The National
Association of Realtors (NAR) announced on Monday that the U.S. existing home
sales plunged 9.7 percent m-o-m to a seasonally adjusted rate of 3.91 million
in May from a 4.33 million in April, impacted by COVID-19. That was the lowest rate since October
2010.
Economists had
forecast home resales decreasing to a 4.20 million-unit pace last month.
In y-o-y terms,
however, existing-home sales slumped 26.6 percent in May, the biggest drop
since 1982.
According to
the report, each of the four major regions recorded declines in m-o-m and y-o-y
sales, with the Northeast experiencing the greatest m-o-m drop. Single-family
home sales stood at 3.57 million in May, down 9.4 percent from 3.94 million in
April, and down 24.8 percent from one year ago. The median existing
single-family home price was $287,700 in May, up 2.4 percent from May 2019. Meanwhile,
existing condominium and co-op sales were recorded at a seasonally adjusted
annual rate of 340,000 units in May, down 12.8 percent from April and down 41.4
percent from a year ago.
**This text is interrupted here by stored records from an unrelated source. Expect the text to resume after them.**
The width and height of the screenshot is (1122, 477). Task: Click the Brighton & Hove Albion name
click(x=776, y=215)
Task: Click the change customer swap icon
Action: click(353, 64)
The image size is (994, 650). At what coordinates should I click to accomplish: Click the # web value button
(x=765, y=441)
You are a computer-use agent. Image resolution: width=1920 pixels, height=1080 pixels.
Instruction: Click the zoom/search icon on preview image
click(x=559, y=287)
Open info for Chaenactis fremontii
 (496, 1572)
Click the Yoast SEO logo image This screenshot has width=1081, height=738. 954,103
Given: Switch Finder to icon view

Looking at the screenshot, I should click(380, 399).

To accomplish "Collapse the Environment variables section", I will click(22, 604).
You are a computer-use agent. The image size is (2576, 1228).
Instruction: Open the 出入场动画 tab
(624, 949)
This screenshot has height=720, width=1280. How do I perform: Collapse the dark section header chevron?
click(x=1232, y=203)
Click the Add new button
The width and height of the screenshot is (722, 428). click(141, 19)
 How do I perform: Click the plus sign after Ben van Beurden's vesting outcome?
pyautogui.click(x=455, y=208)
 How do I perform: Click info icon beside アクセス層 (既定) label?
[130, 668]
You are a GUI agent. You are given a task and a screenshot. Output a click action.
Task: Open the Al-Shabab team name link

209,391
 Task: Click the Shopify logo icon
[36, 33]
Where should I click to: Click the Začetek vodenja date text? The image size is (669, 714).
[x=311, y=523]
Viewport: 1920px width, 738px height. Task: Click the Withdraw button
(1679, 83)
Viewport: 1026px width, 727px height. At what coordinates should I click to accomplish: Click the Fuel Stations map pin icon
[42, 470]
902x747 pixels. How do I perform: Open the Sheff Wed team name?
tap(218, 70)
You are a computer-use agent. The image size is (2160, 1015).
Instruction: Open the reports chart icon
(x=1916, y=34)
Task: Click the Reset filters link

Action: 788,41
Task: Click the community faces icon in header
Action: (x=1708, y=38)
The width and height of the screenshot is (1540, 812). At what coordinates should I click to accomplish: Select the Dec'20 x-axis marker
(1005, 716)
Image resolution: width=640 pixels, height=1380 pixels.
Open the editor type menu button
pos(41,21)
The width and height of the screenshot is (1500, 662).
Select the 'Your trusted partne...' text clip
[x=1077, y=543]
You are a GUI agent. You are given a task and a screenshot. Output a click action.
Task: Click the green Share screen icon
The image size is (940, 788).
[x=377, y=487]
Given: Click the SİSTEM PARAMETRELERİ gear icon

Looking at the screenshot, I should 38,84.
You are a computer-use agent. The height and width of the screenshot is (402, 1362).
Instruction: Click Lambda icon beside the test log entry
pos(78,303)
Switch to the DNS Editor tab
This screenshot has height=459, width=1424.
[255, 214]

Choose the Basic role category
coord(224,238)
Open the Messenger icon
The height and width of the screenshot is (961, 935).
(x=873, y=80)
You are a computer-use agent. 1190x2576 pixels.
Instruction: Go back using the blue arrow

The median existing condo price was $252,300 in May, a
drop of 1.6 percent from a year ago.
“Sales
completed in May reflect contract signings in March and April - during the
strictest times of the pandemic lockdown and hence the cyclical low point,” noted
Lawrence Yun, NAR’s chief economist. “Home sales will surely rise in the
upcoming months with the economy reopening, and could even surpass one-year-ago
figures in the second half of the year.”